(What the task requires) Can you update the lines from the one containing "You are a GUI" through the end of the records, swapping "screenshot" for "screen capture" and keeping everything else the same, with the pictures left out?

[Screenshot and document pointing data]
★ ★ ★ ★ ★ ★ ★
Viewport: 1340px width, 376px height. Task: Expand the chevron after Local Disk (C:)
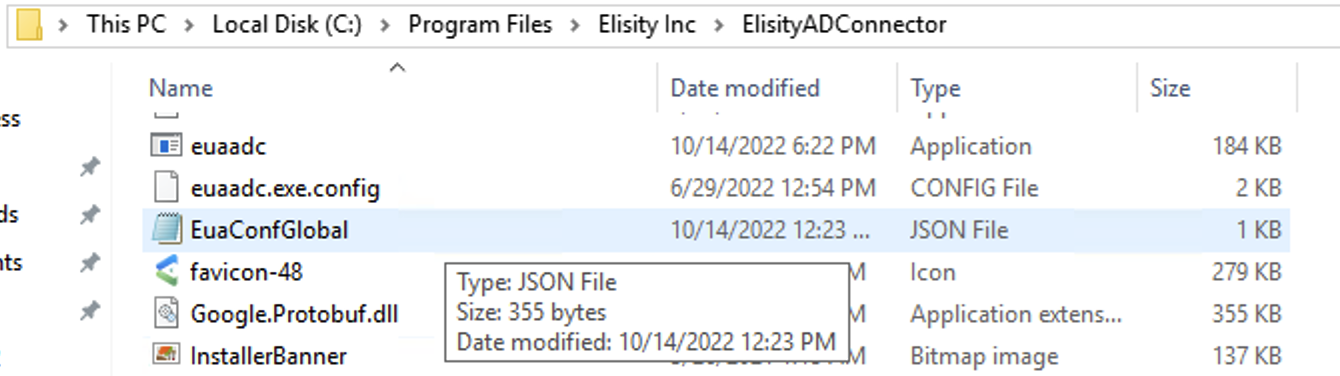click(382, 24)
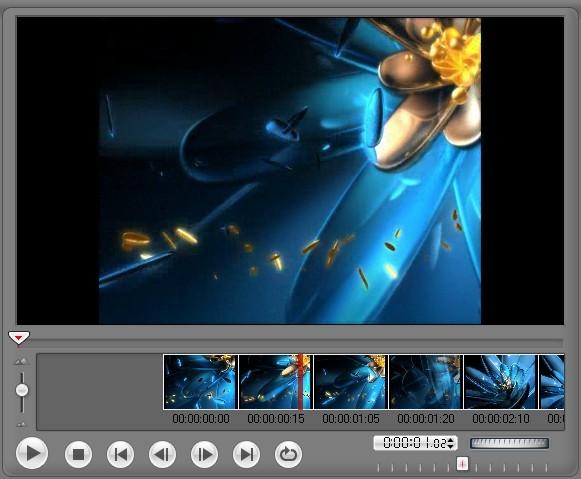Increase the timecode with the up arrow
This screenshot has height=479, width=581.
pos(451,440)
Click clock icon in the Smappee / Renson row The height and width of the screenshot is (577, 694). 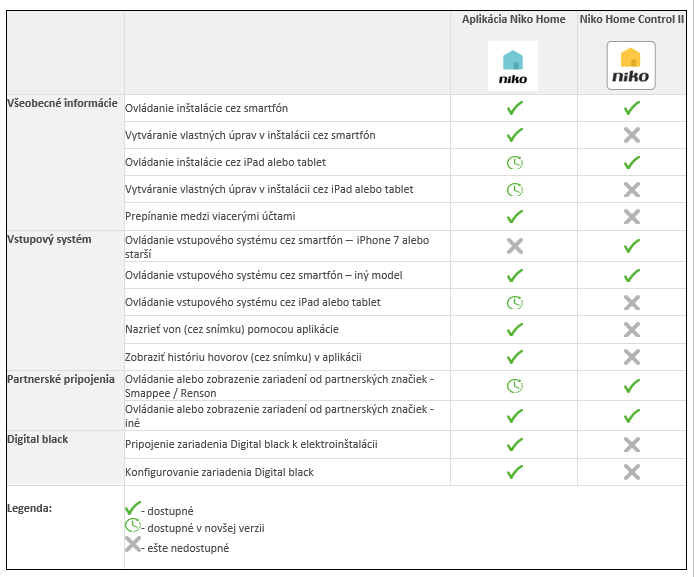[x=515, y=385]
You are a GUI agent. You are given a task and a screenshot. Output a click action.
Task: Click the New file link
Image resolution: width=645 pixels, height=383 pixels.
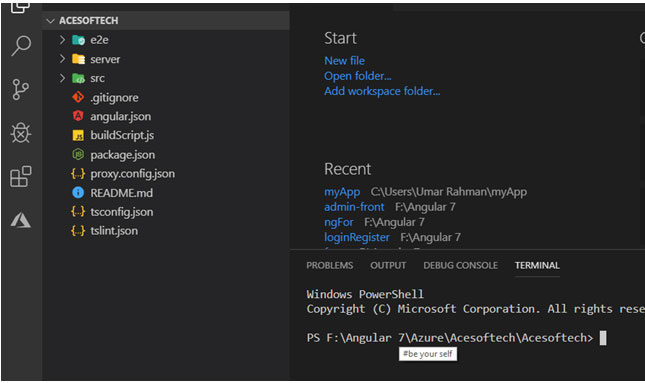coord(344,61)
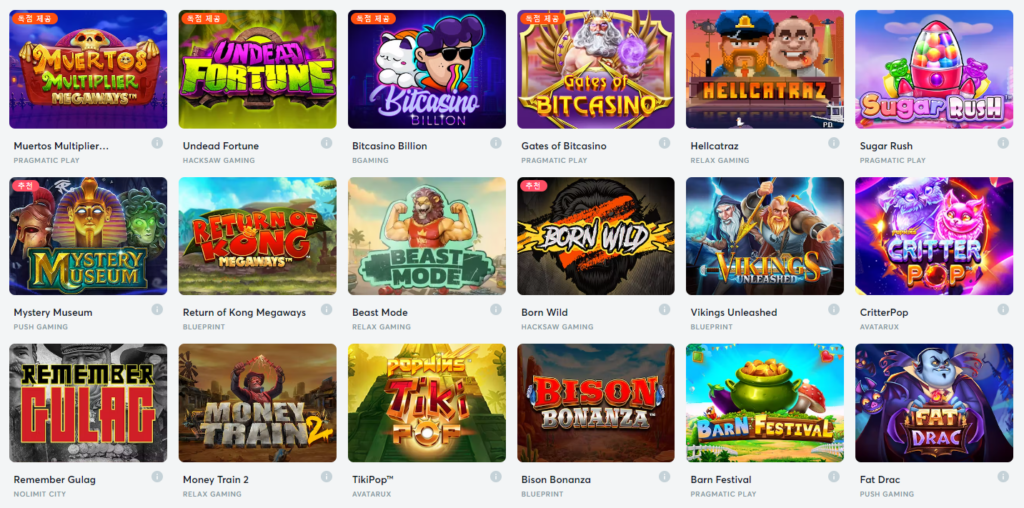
★ ★ ★ ★ ★ ★ ★
(Finished answer)
You are a GUI agent. You are given a task and a screen capture. Output a click action.
Task: Click the New file link
Image resolution: width=645 pixels, height=383 pixels.
coord(344,61)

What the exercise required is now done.